== PROBLEM DESCRIPTION ==
Print the entries below in their entirety, exactly as they are written.

== RECORDS PROVIDED ==
****************************************

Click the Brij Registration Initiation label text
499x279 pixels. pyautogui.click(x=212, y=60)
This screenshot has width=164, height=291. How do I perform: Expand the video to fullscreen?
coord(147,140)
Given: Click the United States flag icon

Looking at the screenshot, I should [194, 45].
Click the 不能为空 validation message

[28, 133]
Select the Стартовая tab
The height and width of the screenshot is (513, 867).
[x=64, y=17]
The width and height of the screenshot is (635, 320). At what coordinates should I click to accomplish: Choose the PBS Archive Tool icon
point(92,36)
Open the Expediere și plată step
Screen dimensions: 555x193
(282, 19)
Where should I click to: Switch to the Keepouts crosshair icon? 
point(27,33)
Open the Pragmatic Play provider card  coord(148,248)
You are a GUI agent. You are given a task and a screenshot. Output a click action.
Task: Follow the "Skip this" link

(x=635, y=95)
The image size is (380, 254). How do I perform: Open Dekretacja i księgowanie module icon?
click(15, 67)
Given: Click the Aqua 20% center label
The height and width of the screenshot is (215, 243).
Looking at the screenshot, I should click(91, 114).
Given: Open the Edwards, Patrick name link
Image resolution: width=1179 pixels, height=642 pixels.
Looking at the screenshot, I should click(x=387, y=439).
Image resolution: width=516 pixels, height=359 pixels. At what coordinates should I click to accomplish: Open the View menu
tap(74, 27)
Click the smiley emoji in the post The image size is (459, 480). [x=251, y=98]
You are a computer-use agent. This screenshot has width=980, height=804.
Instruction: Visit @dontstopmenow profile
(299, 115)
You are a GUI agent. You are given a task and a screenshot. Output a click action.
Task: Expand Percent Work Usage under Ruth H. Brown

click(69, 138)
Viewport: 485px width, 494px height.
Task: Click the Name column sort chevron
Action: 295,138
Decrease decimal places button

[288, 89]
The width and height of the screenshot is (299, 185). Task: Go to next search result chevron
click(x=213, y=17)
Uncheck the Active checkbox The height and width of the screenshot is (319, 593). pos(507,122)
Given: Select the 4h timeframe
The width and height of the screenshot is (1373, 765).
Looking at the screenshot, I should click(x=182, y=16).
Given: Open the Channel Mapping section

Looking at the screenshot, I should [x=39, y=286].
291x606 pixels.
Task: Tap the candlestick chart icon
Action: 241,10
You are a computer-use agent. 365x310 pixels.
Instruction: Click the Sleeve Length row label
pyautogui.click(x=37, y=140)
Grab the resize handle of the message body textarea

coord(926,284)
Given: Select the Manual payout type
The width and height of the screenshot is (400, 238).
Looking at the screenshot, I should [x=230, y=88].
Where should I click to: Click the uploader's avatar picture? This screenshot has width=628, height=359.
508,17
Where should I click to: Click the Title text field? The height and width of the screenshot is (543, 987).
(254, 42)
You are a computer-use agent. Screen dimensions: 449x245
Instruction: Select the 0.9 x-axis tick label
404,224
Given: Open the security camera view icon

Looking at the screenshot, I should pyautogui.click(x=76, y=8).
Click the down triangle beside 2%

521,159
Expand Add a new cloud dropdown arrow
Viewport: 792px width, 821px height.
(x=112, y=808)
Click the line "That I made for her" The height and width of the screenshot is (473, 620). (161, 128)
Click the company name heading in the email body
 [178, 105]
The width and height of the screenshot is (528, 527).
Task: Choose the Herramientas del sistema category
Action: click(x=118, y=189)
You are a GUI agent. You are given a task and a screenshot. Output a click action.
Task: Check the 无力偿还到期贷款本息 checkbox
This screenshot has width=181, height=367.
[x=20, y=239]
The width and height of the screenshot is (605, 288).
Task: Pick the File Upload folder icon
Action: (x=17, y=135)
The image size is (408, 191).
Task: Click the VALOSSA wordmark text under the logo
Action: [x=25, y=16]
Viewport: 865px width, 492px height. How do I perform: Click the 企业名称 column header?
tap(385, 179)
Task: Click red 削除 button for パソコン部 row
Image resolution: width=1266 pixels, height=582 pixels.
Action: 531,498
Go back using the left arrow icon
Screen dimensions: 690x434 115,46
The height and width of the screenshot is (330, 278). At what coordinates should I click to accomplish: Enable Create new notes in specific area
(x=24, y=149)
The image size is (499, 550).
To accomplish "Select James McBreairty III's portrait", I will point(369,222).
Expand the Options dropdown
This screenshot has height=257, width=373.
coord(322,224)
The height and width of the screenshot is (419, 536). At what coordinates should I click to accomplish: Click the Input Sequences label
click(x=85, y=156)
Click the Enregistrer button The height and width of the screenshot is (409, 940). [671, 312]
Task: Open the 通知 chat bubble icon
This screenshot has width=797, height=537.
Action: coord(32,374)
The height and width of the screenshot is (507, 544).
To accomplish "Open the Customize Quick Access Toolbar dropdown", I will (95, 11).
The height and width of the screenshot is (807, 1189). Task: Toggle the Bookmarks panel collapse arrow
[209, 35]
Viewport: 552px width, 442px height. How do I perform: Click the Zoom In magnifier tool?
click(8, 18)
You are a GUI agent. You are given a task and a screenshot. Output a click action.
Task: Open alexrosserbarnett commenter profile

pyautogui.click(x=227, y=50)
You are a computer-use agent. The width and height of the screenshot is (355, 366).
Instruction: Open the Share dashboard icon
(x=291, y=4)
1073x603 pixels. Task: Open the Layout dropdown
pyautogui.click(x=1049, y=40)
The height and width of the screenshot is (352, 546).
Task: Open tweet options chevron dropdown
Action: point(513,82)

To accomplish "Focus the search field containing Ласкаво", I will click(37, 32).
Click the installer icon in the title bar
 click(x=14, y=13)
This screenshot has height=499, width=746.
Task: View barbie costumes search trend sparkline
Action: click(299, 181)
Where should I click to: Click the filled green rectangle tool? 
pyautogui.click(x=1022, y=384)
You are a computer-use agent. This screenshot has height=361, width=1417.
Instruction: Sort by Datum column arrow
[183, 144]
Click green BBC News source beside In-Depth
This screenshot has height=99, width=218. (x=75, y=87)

****************************************

== OUTPUT ==
Click the Brij Registration Initiation label text
499x279 pixels. pyautogui.click(x=212, y=60)
This screenshot has width=164, height=291. How do I perform: Expand the video to fullscreen?
coord(147,140)
Given: Click the United States flag icon

Looking at the screenshot, I should [194, 45].
Click the 不能为空 validation message

[28, 133]
Select the Стартовая tab
The height and width of the screenshot is (513, 867).
[x=64, y=17]
The width and height of the screenshot is (635, 320). At what coordinates should I click to accomplish: Choose the PBS Archive Tool icon
point(92,36)
Open the Expediere și plată step
Screen dimensions: 555x193
(282, 19)
Where should I click to: Switch to the Keepouts crosshair icon? 
point(27,33)
Open the Pragmatic Play provider card  coord(148,248)
You are a GUI agent. You are given a task and a screenshot. Output a click action.
Task: Follow the "Skip this" link

(x=635, y=95)
The image size is (380, 254). How do I perform: Open Dekretacja i księgowanie module icon?
click(15, 67)
Given: Click the Aqua 20% center label
The height and width of the screenshot is (215, 243).
Looking at the screenshot, I should click(91, 114).
Given: Open the Edwards, Patrick name link
Image resolution: width=1179 pixels, height=642 pixels.
Looking at the screenshot, I should click(x=387, y=439).
Image resolution: width=516 pixels, height=359 pixels. At what coordinates should I click to accomplish: Open the View menu
tap(74, 27)
Click the smiley emoji in the post The image size is (459, 480). [x=251, y=98]
You are a computer-use agent. This screenshot has width=980, height=804.
Instruction: Visit @dontstopmenow profile
(299, 115)
You are a GUI agent. You are given a task and a screenshot. Output a click action.
Task: Expand Percent Work Usage under Ruth H. Brown

click(69, 138)
Viewport: 485px width, 494px height.
Task: Click the Name column sort chevron
Action: 295,138
Decrease decimal places button

[288, 89]
The width and height of the screenshot is (299, 185). Task: Go to next search result chevron
click(x=213, y=17)
Uncheck the Active checkbox The height and width of the screenshot is (319, 593). pos(507,122)
Given: Select the 4h timeframe
The width and height of the screenshot is (1373, 765).
Looking at the screenshot, I should click(x=182, y=16).
Given: Open the Channel Mapping section

Looking at the screenshot, I should [x=39, y=286].
291x606 pixels.
Task: Tap the candlestick chart icon
Action: 241,10
You are a computer-use agent. 365x310 pixels.
Instruction: Click the Sleeve Length row label
pyautogui.click(x=37, y=140)
Grab the resize handle of the message body textarea

coord(926,284)
Given: Select the Manual payout type
The width and height of the screenshot is (400, 238).
Looking at the screenshot, I should [x=230, y=88].
Where should I click to: Click the uploader's avatar picture? This screenshot has width=628, height=359.
508,17
Where should I click to: Click the Title text field? The height and width of the screenshot is (543, 987).
(254, 42)
You are a computer-use agent. Screen dimensions: 449x245
Instruction: Select the 0.9 x-axis tick label
404,224
Given: Open the security camera view icon

Looking at the screenshot, I should pyautogui.click(x=76, y=8).
Click the down triangle beside 2%

521,159
Expand Add a new cloud dropdown arrow
Viewport: 792px width, 821px height.
(x=112, y=808)
Click the line "That I made for her" The height and width of the screenshot is (473, 620). (161, 128)
Click the company name heading in the email body
 [178, 105]
The width and height of the screenshot is (528, 527).
Task: Choose the Herramientas del sistema category
Action: click(x=118, y=189)
You are a GUI agent. You are given a task and a screenshot. Output a click action.
Task: Check the 无力偿还到期贷款本息 checkbox
This screenshot has width=181, height=367.
[x=20, y=239]
The width and height of the screenshot is (605, 288).
Task: Pick the File Upload folder icon
Action: (x=17, y=135)
The image size is (408, 191).
Task: Click the VALOSSA wordmark text under the logo
Action: [x=25, y=16]
Viewport: 865px width, 492px height. How do I perform: Click the 企业名称 column header?
tap(385, 179)
Task: Click red 削除 button for パソコン部 row
Image resolution: width=1266 pixels, height=582 pixels.
Action: 531,498
Go back using the left arrow icon
Screen dimensions: 690x434 115,46
The height and width of the screenshot is (330, 278). At what coordinates should I click to accomplish: Enable Create new notes in specific area
(x=24, y=149)
The image size is (499, 550).
To accomplish "Select James McBreairty III's portrait", I will point(369,222).
Expand the Options dropdown
This screenshot has height=257, width=373.
coord(322,224)
The height and width of the screenshot is (419, 536). At what coordinates should I click to accomplish: Click the Input Sequences label
click(x=85, y=156)
Click the Enregistrer button The height and width of the screenshot is (409, 940). [671, 312]
Task: Open the 通知 chat bubble icon
This screenshot has width=797, height=537.
Action: coord(32,374)
The height and width of the screenshot is (507, 544).
To accomplish "Open the Customize Quick Access Toolbar dropdown", I will (95, 11).
The height and width of the screenshot is (807, 1189). Task: Toggle the Bookmarks panel collapse arrow
[209, 35]
Viewport: 552px width, 442px height. How do I perform: Click the Zoom In magnifier tool?
click(8, 18)
You are a GUI agent. You are given a task and a screenshot. Output a click action.
Task: Open alexrosserbarnett commenter profile

pyautogui.click(x=227, y=50)
You are a computer-use agent. The width and height of the screenshot is (355, 366).
Instruction: Open the Share dashboard icon
(x=291, y=4)
1073x603 pixels. Task: Open the Layout dropdown
pyautogui.click(x=1049, y=40)
The height and width of the screenshot is (352, 546).
Task: Open tweet options chevron dropdown
Action: point(513,82)

To accomplish "Focus the search field containing Ласкаво", I will click(37, 32).
Click the installer icon in the title bar
 click(x=14, y=13)
This screenshot has height=499, width=746.
Task: View barbie costumes search trend sparkline
Action: click(299, 181)
Where should I click to: Click the filled green rectangle tool? 
pyautogui.click(x=1022, y=384)
You are a computer-use agent. This screenshot has height=361, width=1417.
Instruction: Sort by Datum column arrow
[183, 144]
Click green BBC News source beside In-Depth
This screenshot has height=99, width=218. (x=75, y=87)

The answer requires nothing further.